New questions are emerging as Georgia Democrat Stacey Abrams faces scrutiny over large payments made by her election-focused nonprofit to a firm run by a close friend—a friend who has also chaired her former and current gubernatorial campaigns. Earlier this week, Politico reported that Stacey Abrams’ voting rights non-profit, Fair Fight Action, paid over $9.4 million in legal fees in fiscal years 2019 and 2020 to a law firm partially owned by Allegra Lawrence-Hardy, Abrams’ “Close friend who chaired her gubernatorial campaign both in 2018 and her current bid.”
It is the extraordinarily high price tag associated with the payments that has drawn greater suspicion among observers. Filings show that Fair Fight Action spent over $25 million in legal contests over the period disclosed in the financial reports. Lawrence-Hardy’s firm, one of eight who worked on the case against Raffensperger, absorbed over 37% of the total costs incurred during the legal fight. This indicates that one of every three dollars spent by Fair Fight Action on this case over the last two years has been directed into the pockets of Abrams’ longtime friend—a ratio which far outsizes other participants in this process as well as what organizations in similar circumstances are typically known for.
Abrams and Lawrence-Hardy have known each other for much of their adult lives. The two were classmates at Spellman College in undergrad, and both subsequently went on to study law at Yale. In fact, Lawrence-Hardy claims to have been present for the conversation where Abrams was first urged to run for governor.

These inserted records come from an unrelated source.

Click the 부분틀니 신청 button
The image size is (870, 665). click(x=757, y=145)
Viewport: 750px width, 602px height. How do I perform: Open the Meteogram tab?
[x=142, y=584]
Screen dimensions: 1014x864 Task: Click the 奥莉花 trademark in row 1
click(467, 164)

This close relationship has led some to suggest impropriety and potential conflicts of interest. Craig Holman, an expert on campaign finance and ethics at the non-partisan consumer advocacy organization Public Citizen, stated “that kind of close link to the litigation and her friend that provides an opportunity where the friend gets particularly enriched from this litigation.” The Abrams campaign has refuted the claim that the litigation is intended to help her candidacy, contending that “the goal was to create a fair process, not bring about a certain result.”
Of note, however, is the apparent attempt to downplay the veracity of the story. Days after the article caught steam online, Public Citizen released an “official clarification” on Holman’s quote from the Politico piece, seemingly retracting his sentiments in very public fashion. The retraction seemed to come at the behest of the organization itself, not Mr. Holman, which raises even more questions about its intentions. Furthermore, the organization went as far as to conclude that there was “no conflict of interest or any problem at all,” a bold claim to make without thorough investigation and deduction. ProPublica Senior Editor Jesse Eisinger took to Twitter to claim he had “never seen” something of this nature before.
Lawrence-Hardy is a partner at the law firm Lawrence & Bundy, which employs less than two dozen attorneys. She also has a long history of activist involvement having represented municipalities, non-profits, political candidates, and political parties in legal cases regarding election, voting rights, and political law; this experience includes having represented both Al Gore in his 2000 court case in the Eleventh Circuit and serving as part of President Joe Biden’s electoral recount team in 2020.
This information was revealed after analysis of Ms. Abrams’ federal tax filings from 2019 and 2020, meaning that most recent numbers will not even be included in the current tabulation of the total bill. The true extent of financial payouts will become clearer once tax filings from 2021 and 2022, both years of which the court case against Raffensperger saw most of its action, are released.